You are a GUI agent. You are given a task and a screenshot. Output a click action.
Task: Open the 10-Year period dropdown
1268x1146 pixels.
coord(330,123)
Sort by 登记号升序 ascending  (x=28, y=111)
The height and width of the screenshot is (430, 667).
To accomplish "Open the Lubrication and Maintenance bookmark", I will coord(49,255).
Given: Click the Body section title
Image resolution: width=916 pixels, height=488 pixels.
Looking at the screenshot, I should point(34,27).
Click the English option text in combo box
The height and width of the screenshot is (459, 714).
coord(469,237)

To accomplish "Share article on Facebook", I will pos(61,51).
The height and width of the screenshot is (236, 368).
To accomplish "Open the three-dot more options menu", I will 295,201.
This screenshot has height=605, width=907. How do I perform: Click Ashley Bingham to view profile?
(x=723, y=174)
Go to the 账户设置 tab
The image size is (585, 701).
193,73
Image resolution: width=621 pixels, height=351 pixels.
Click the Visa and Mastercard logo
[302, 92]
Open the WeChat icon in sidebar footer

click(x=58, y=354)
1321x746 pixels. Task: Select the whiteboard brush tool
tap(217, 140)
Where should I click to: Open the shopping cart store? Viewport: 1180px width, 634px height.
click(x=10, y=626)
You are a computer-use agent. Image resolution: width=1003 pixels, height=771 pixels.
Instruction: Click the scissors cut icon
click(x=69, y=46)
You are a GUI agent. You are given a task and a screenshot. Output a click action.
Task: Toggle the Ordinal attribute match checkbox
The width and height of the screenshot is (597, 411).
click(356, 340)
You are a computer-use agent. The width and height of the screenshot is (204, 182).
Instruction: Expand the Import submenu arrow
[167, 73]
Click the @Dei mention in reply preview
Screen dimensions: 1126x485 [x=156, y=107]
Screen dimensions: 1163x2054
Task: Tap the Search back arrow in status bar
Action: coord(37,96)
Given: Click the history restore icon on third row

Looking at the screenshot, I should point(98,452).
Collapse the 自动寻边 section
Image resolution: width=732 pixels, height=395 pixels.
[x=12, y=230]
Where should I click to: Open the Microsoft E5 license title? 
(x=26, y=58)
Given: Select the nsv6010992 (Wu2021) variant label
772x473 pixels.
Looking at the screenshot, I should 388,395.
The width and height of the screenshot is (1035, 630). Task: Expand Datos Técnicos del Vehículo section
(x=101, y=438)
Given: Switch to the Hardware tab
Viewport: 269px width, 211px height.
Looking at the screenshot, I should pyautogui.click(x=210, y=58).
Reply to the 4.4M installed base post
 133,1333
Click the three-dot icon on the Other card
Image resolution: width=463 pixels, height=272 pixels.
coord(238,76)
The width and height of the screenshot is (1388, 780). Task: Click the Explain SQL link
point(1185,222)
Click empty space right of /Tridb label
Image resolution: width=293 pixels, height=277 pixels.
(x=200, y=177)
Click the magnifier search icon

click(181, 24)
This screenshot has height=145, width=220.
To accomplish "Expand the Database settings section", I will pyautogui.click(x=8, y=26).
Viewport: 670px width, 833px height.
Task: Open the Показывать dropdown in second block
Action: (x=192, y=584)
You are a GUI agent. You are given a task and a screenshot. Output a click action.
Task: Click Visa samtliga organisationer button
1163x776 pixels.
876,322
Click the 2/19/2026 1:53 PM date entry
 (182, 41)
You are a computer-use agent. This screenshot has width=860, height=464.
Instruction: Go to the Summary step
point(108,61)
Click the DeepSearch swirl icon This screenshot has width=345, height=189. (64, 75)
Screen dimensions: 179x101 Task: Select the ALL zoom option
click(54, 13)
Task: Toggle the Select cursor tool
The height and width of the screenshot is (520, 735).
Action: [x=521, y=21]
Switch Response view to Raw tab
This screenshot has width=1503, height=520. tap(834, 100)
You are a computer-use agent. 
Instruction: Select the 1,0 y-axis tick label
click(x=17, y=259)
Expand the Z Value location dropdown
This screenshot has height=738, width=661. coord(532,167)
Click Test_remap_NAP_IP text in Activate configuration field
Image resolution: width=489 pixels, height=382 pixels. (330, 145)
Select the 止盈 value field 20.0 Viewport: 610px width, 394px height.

★ ★ ★

**ABOUT THIS EXERCISE:** Within the listing above, find every line containing the string "computer" and return it.

**RESPONSE TO THE TASK:**
You are a computer-use agent. Image resolution: width=1003 pixels, height=771 pixels.
You are a computer-use agent. The width and height of the screenshot is (204, 182).
You are a computer-use agent. This screenshot has width=860, height=464.
You are a computer-use agent. 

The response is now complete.